The head of the poor woman fell on her bosom. Albert thought she was dead. He went to the chest, raised the heavy top, and hastily searched the contents. There were women's dresses, which could not have belonged to Mother Claus--city-made dresses, such as young ladies wore twenty-five years ago! withered bouquets, faded ribbons, a few simple articles of jewelry; a string of red corals; a little gold cross on a black velvet ribbon. All this might be of very great interest to somebody else; but Albert pushed it impatiently aside. And still he went on searching and found not what he looked for. At last--there! at the very bottom of the chest, in a corner, and hid under a black silk dress, quite a parcel--letters, documents--there they were! He slipped it into the pocket of his coat; he took with both arms what he had pulled out and stuffed it in again, pell-mell, as it came, closed the lid; and as he rose from his knees, was not that somebody coming? In an instant he was at the little window that looked upon the small garden behind the house. He opened it, he squeezed himself through the narrow aperture with a rapidity which would have done credit to an experienced housebreaker, crept on all fours through the currant-bushes, leaped the low fence, and disappeared amid the golden waves of a field of rye.

Just as Albert thus accomplished his retreat through the window, Oswald entered the room, breathless with haste. He feared he had come too late; he knelt down by the side of the old woman and chafed her withered, cold hands in his own.
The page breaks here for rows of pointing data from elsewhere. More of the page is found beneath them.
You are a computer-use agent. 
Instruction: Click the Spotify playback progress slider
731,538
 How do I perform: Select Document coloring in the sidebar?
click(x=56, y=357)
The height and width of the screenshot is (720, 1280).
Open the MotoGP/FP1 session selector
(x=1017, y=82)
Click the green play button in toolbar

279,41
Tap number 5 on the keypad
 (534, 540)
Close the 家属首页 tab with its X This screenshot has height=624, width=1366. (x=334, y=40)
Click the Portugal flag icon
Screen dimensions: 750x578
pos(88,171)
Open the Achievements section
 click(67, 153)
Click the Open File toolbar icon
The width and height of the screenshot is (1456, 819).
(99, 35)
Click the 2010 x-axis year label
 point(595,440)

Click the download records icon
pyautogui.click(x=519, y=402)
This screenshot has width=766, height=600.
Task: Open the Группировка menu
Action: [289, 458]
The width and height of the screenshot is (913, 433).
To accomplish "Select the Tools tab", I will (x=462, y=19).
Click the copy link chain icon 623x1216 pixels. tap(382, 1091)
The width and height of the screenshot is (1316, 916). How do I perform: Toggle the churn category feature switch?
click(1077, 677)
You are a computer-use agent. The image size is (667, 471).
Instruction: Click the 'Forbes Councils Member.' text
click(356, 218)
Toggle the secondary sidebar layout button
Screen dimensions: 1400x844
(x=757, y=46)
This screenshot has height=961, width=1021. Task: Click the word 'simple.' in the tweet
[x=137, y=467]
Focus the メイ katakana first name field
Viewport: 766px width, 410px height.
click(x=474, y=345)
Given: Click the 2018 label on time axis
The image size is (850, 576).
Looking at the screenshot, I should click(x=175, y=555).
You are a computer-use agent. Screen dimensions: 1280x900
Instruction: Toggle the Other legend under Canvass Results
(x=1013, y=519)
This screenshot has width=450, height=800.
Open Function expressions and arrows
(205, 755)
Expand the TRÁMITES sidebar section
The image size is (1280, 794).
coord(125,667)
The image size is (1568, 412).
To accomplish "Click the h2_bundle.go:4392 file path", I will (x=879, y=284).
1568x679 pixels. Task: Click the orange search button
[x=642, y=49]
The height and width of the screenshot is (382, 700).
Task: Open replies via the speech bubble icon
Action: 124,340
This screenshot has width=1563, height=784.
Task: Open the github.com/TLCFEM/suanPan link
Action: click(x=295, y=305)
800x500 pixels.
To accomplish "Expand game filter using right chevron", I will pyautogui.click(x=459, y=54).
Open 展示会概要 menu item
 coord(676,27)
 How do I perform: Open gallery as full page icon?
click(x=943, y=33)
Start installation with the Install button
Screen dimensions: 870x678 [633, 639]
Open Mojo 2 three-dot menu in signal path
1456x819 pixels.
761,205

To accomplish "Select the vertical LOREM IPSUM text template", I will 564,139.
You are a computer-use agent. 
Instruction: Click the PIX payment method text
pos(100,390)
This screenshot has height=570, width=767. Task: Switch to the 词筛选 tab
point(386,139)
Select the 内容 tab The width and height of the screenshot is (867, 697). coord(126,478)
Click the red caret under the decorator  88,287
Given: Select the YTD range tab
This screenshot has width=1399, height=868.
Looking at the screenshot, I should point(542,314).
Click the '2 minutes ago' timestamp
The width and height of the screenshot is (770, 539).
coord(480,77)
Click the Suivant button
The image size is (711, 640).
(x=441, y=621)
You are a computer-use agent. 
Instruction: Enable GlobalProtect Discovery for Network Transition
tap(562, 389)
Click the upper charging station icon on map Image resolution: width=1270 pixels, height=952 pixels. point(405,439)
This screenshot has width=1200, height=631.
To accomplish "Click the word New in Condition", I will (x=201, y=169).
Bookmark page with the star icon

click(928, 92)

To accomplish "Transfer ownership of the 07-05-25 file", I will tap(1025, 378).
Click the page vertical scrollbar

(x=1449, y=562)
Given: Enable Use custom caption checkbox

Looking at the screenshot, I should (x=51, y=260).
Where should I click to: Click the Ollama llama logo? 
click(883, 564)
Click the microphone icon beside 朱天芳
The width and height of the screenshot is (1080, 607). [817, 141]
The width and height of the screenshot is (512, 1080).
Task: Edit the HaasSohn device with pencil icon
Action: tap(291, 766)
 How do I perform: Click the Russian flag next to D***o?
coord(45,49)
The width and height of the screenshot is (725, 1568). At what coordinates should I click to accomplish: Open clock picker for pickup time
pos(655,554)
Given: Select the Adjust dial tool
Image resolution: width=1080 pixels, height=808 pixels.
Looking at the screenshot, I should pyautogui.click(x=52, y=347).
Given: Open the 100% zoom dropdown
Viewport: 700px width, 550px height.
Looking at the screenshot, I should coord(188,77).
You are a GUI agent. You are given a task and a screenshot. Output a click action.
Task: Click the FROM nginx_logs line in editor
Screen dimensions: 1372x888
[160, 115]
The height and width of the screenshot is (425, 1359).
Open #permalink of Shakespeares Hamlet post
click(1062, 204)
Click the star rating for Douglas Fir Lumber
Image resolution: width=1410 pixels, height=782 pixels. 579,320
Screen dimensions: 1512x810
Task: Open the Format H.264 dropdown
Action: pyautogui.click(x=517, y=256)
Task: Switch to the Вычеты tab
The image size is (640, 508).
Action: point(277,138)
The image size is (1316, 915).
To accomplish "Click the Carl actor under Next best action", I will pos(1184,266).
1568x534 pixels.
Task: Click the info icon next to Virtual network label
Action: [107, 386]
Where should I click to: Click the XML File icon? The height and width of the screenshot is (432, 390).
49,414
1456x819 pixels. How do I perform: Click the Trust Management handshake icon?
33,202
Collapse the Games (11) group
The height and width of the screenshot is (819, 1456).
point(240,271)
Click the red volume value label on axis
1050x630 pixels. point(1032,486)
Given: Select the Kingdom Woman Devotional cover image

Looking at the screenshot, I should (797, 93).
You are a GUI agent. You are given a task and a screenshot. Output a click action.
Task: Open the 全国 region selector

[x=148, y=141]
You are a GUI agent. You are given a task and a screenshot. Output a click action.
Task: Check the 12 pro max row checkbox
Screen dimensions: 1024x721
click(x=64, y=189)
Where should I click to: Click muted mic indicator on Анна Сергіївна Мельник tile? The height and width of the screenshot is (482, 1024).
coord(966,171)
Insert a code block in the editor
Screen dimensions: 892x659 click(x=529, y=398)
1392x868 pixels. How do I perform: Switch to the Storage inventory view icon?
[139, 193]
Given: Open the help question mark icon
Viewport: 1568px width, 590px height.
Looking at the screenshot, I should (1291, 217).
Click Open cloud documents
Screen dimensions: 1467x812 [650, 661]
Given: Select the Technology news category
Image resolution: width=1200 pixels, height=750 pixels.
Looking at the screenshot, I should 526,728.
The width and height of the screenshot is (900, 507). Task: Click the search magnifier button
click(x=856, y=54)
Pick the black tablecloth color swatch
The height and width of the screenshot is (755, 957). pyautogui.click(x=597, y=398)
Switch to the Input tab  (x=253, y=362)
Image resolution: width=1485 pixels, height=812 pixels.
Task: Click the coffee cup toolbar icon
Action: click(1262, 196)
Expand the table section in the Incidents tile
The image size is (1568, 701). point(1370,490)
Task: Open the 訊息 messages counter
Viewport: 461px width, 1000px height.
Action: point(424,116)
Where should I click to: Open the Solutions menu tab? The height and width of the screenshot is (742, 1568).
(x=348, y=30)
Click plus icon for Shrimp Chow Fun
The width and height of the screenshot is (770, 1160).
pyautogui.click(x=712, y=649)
And this touch seemed to restore the dying woman once more to life. She raised herself, and placing her hand on his head, she said, with a voice which sounded as if it came already from beyond the grave: "The Lord bless thee and preserve thee! The Lord give thee peace!"

"Amen," said Oswald.

The hands of the old woman fell gently on her knees. Oswald looked up. The light of the setting sun fell through the low window upon her face; it looked as if it were spiritualized in the rosy light. But the rosy light vanished, and the gray evening looked upon the pale face of the dead.

Oswald closed her eyes. From the other side of the house came the ticking of the big clock, from the street the laughing and shouting of the children at play.--What does life know of death? what death of life? What does eternity know of either?